EXERCISE AIM: Give the material below as a JSON list of strings, one string per line, leaving out blank lines.

═════ RECORDS SUPPLIED ═════

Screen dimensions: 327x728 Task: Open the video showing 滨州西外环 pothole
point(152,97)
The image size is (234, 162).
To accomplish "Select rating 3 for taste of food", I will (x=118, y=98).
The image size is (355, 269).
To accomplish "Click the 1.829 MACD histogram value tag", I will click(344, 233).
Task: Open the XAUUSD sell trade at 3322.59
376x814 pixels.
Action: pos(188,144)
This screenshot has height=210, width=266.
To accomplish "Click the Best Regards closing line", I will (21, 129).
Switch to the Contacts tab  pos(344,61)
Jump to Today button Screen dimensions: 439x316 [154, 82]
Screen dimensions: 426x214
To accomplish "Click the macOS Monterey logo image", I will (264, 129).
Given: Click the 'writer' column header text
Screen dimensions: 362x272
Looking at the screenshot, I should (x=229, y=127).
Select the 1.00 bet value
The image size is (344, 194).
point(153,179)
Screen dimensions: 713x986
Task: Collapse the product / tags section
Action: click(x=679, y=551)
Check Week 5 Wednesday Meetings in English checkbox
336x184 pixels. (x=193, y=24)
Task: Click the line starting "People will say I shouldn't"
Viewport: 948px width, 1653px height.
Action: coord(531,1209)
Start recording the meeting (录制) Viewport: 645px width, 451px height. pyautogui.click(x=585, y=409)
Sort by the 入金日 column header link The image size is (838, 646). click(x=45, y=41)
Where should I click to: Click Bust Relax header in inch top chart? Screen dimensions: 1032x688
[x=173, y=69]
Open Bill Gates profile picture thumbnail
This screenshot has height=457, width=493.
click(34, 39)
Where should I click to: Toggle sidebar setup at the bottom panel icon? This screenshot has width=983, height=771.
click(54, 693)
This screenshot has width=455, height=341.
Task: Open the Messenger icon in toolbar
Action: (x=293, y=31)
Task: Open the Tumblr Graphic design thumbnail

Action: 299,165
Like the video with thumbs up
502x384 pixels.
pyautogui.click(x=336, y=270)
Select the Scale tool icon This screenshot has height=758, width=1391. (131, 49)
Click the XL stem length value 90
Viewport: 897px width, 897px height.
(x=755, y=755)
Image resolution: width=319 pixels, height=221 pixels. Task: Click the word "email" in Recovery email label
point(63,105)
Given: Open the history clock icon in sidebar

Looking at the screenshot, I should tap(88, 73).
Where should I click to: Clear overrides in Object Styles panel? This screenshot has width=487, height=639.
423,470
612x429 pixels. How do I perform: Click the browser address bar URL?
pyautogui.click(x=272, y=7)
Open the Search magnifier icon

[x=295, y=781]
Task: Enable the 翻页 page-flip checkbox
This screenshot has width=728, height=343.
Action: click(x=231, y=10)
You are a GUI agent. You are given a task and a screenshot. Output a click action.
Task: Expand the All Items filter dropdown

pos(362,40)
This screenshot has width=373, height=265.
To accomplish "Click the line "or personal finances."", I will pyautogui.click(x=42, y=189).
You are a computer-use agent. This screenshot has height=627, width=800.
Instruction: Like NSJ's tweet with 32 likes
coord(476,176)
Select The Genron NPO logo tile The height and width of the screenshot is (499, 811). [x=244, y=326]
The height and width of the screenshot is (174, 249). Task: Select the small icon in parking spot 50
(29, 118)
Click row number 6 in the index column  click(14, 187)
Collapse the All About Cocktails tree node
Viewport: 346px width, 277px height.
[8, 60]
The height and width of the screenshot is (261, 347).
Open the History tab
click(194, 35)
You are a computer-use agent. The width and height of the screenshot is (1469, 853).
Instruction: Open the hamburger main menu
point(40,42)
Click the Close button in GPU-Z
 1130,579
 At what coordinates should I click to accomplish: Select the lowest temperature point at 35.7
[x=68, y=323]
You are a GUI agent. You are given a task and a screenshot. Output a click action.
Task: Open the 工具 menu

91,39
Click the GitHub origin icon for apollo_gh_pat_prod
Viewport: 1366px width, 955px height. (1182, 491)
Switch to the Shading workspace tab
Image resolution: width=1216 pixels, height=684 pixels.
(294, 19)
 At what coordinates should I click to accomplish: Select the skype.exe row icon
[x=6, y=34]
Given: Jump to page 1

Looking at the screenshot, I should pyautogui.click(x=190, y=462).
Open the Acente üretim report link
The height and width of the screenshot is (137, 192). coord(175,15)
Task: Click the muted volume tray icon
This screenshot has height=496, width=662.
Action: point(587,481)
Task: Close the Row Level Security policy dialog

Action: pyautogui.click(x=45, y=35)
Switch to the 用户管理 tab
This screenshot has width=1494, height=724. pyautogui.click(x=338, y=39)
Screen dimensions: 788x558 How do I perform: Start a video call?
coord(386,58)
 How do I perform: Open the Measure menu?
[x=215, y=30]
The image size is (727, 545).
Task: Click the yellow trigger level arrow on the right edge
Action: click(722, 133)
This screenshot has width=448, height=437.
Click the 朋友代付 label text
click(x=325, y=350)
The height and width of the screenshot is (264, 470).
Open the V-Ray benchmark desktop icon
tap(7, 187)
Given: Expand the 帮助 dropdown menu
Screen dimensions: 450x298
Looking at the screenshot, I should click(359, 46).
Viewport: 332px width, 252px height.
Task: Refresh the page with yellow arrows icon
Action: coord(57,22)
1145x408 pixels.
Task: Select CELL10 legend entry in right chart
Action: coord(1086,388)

═════

RESULT OF THIS TASK:
[
  "Screen dimensions: 327x728 Task: Open the video showing 滨州西外环 pothole",
  "point(152,97)",
  "The image size is (234, 162).",
  "To accomplish \"Select rating 3 for taste of food\", I will (x=118, y=98).",
  "The image size is (355, 269).",
  "To accomplish \"Click the 1.829 MACD histogram value tag\", I will click(344, 233).",
  "Task: Open the XAUUSD sell trade at 3322.59",
  "376x814 pixels.",
  "Action: pos(188,144)",
  "This screenshot has height=210, width=266.",
  "To accomplish \"Click the Best Regards closing line\", I will (21, 129).",
  "Switch to the Contacts tab  pos(344,61)",
  "Jump to Today button Screen dimensions: 439x316 [154, 82]",
  "Screen dimensions: 426x214",
  "To accomplish \"Click the macOS Monterey logo image\", I will (264, 129).",
  "Given: Click the 'writer' column header text",
  "Screen dimensions: 362x272",
  "Looking at the screenshot, I should (x=229, y=127).",
  "Select the 1.00 bet value",
  "The image size is (344, 194).",
  "point(153,179)",
  "Screen dimensions: 713x986",
  "Task: Collapse the product / tags section",
  "Action: click(x=679, y=551)",
  "Check Week 5 Wednesday Meetings in English checkbox",
  "336x184 pixels. (x=193, y=24)",
  "Task: Click the line starting \"People will say I shouldn't\"",
  "Viewport: 948px width, 1653px height.",
  "Action: coord(531,1209)",
  "Start recording the meeting (录制) Viewport: 645px width, 451px height. pyautogui.click(x=585, y=409)",
  "Sort by the 入金日 column header link The image size is (838, 646). click(x=45, y=41)",
  "Where should I click to: Click Bust Relax header in inch top chart? Screen dimensions: 1032x688",
  "[x=173, y=69]",
  "Open Bill Gates profile picture thumbnail",
  "This screenshot has height=457, width=493.",
  "click(34, 39)",
  "Where should I click to: Toggle sidebar setup at the bottom panel icon? This screenshot has width=983, height=771.",
  "click(54, 693)",
  "This screenshot has width=455, height=341.",
  "Task: Open the Messenger icon in toolbar",
  "Action: (x=293, y=31)",
  "Task: Open the Tumblr Graphic design thumbnail",
  "Action: 299,165",
  "Like the video with thumbs up",
  "502x384 pixels.",
  "pyautogui.click(x=336, y=270)",
  "Select the Scale tool icon This screenshot has height=758, width=1391. (131, 49)",
  "Click the XL stem length value 90",
  "Viewport: 897px width, 897px height.",
  "(x=755, y=755)",
  "Image resolution: width=319 pixels, height=221 pixels. Task: Click the word \"email\" in Recovery email label",
  "point(63,105)",
  "Given: Open the history clock icon in sidebar",
  "Looking at the screenshot, I should tap(88, 73).",
  "Where should I click to: Clear overrides in Object Styles panel? This screenshot has width=487, height=639.",
  "423,470",
  "612x429 pixels. How do I perform: Click the browser address bar URL?",
  "pyautogui.click(x=272, y=7)",
  "Open the Search magnifier icon",
  "[x=295, y=781]",
  "Task: Enable the 翻页 page-flip checkbox",
  "This screenshot has width=728, height=343.",
  "Action: click(x=231, y=10)",
  "You are a GUI agent. You are given a task and a screenshot. Output a click action.",
  "Task: Expand the All Items filter dropdown",
  "pos(362,40)",
  "This screenshot has width=373, height=265.",
  "To accomplish \"Click the line \"or personal finances.\"\", I will pyautogui.click(x=42, y=189).",
  "You are a computer-use agent. This screenshot has height=627, width=800.",
  "Instruction: Like NSJ's tweet with 32 likes",
  "coord(476,176)",
  "Select The Genron NPO logo tile The height and width of the screenshot is (499, 811). [x=244, y=326]",
  "The height and width of the screenshot is (174, 249). Task: Select the small icon in parking spot 50",
  "(29, 118)",
  "Click row number 6 in the index column  click(14, 187)",
  "Collapse the All About Cocktails tree node",
  "Viewport: 346px width, 277px height.",
  "[8, 60]",
  "The height and width of the screenshot is (261, 347).",
  "Open the History tab",
  "click(194, 35)",
  "You are a computer-use agent. The width and height of the screenshot is (1469, 853).",
  "Instruction: Open the hamburger main menu",
  "point(40,42)",
  "Click the Close button in GPU-Z",
  " 1130,579",
  " At what coordinates should I click to accomplish: Select the lowest temperature point at 35.7",
  "[x=68, y=323]",
  "You are a GUI agent. You are given a task and a screenshot. Output a click action.",
  "Task: Open the 工具 menu",
  "91,39",
  "Click the GitHub origin icon for apollo_gh_pat_prod",
  "Viewport: 1366px width, 955px height. (1182, 491)",
  "Switch to the Shading workspace tab",
  "Image resolution: width=1216 pixels, height=684 pixels.",
  "(294, 19)",
  " At what coordinates should I click to accomplish: Select the skype.exe row icon",
  "[x=6, y=34]",
  "Given: Jump to page 1",
  "Looking at the screenshot, I should pyautogui.click(x=190, y=462).",
  "Open the Acente üretim report link",
  "The height and width of the screenshot is (137, 192). coord(175,15)",
  "Task: Click the muted volume tray icon",
  "This screenshot has height=496, width=662.",
  "Action: point(587,481)",
  "Task: Close the Row Level Security policy dialog",
  "Action: pyautogui.click(x=45, y=35)",
  "Switch to the 用户管理 tab",
  "This screenshot has width=1494, height=724. pyautogui.click(x=338, y=39)",
  "Screen dimensions: 788x558 How do I perform: Start a video call?",
  "coord(386,58)",
  " How do I perform: Open the Measure menu?",
  "[x=215, y=30]",
  "The image size is (727, 545).",
  "Task: Click the yellow trigger level arrow on the right edge",
  "Action: click(722, 133)",
  "This screenshot has width=448, height=437.",
  "Click the 朋友代付 label text",
  "click(x=325, y=350)",
  "The height and width of the screenshot is (264, 470).",
  "Open the V-Ray benchmark desktop icon",
  "tap(7, 187)",
  "Given: Expand the 帮助 dropdown menu",
  "Screen dimensions: 450x298",
  "Looking at the screenshot, I should click(359, 46).",
  "Viewport: 332px width, 252px height.",
  "Task: Refresh the page with yellow arrows icon",
  "Action: coord(57,22)",
  "1145x408 pixels.",
  "Task: Select CELL10 legend entry in right chart",
  "Action: coord(1086,388)"
]